When Knowledge Deceives You

When Knowledge Deceives You

Professor Jae-Hyun Jung

The world we know today is in its third year of a pandemic sweeping the globe. While we had hoped vaccines would mark the end of the tunnel, it seems increasingly difficult to predict the future. Humanity, which has enjoyed the benefits of advanced science and medicine like no other era, now faces a profound threat to life and health from an invisible virus. Humans, who seemed poised to conquer the Earth and soar into space, find themselves unexpectedly captive to a mere microorganism.

As glaciers melt due to global warming, ancient viruses from before the emergence of humanity, long frozen in polar ice, may strike at any time. Over the past 20 years, microorganisms millions of years old have been revived in laboratories. Should these escape human control, the horror of what they might become is hard to imagine. Furthermore, though 99% of the bacteria coexisting in our bodies remain peaceful, environmental changes could provoke unknown transformations. Not only the Earth but our very bodies remain largely unknown to us.

We are surrounded by the unknown, yet we have lived as though knowing everything were possible. We believed life could be fully understood and that knowing more would lead to a better life. However, the current crisis reveals how much larger the unseen is compared to the visible and how insignificant our knowledge is compared to what we don’t know. It vividly exposes the contradiction of trying to live solely by knowledge while ignoring the persistent unknowns that cannot be erased or forgotten.

What’s the Problem?

So, what should we do? First, we need to be more honest about the unknown. Simply accumulating more knowledge will not solve the issue. There are unknowns we have misunderstood, unknowns we have yet to encounter, and unknowns we can never know. We must reconsider our relationship with the unknown and approach life with greater humility.

Rather than racing forward aimlessly, it might be more appropriate to carefully navigate life, embracing its mysteries with patience and depth. This applies both individually and on a broader civilizational level. At this juncture, I recall a line from the Russian poet Pushkin: “If life deceives you, do not grieve or be angry.”

While the deeper meaning of this line may differ, the words themselves raise a question: Does life truly deceive us? If we think so, could it be because of a discrepancy between life and our understanding of it? And isn’t the responsibility for such a discrepancy more on our understanding than on life itself? Life unfolds as it does, independent of us. It is not life that deceives but our attempt to judge it through the lens of our limited knowledge.

In this sense, perhaps it is knowledge that deceives us. It is both the deceiver and the deceived. Yet, this cannot be discerned at the level of knowledge alone—it becomes apparent only when reflected against life itself.

What Should We Do?

Even if knowledge deceives us, we, surrounded by the unknown, must tread cautiously through each moment of life, guided by wisdom.
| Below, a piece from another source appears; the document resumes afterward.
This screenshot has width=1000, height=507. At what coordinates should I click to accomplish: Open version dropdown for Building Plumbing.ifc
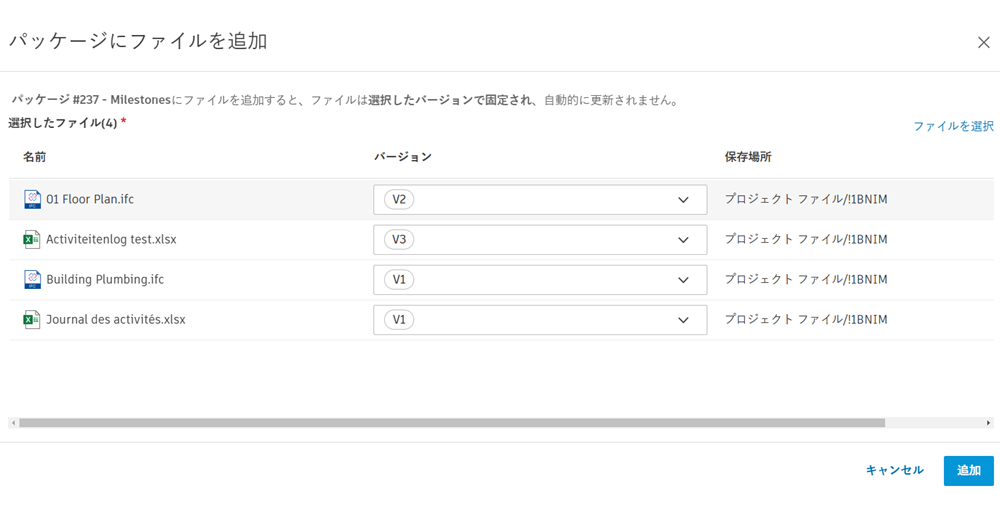pos(540,280)
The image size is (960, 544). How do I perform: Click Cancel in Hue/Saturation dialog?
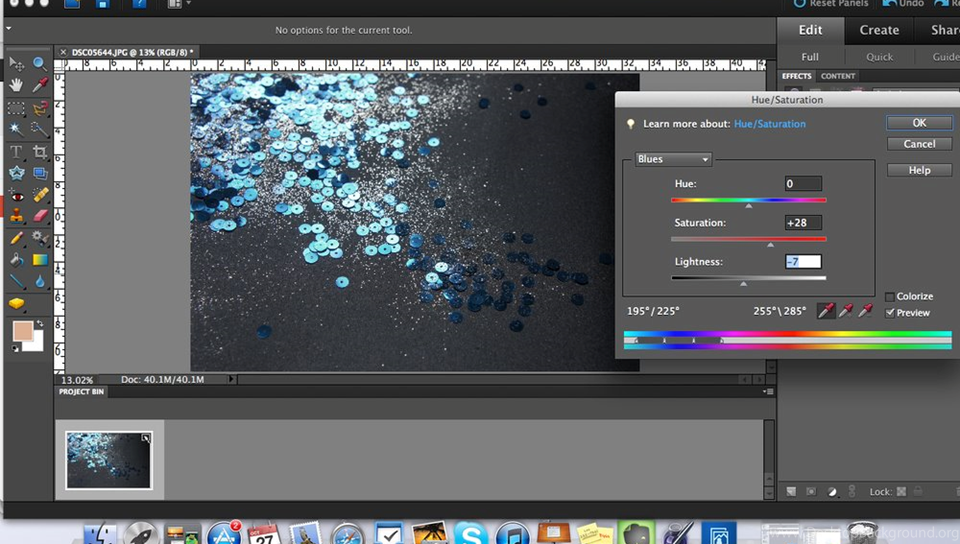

Wisdom differs from knowledge, which seeks to expand and accumulate. While knowledge brings convenience, it can also confine, deceive, and complicate life.

Wisdom, by contrast, arises from efforts to solve life’s challenges. It goes beyond mere information to explore life deeply and carve out new paths, offering insight. Moving forward, we aim to foster such insights together. This involves uncovering the flaws in common sense, unraveling tangled threads of thought, and finding ways to live more freely and abundantly.

Philosophically, this approach might be called “paradoxical insight.” Rather than simply expanding common sense, we seek breakthroughs that come from breaking it, leading to profound realizations. Future lectures will focus on pursuing wisdom over knowledge and insight over information. Thank you.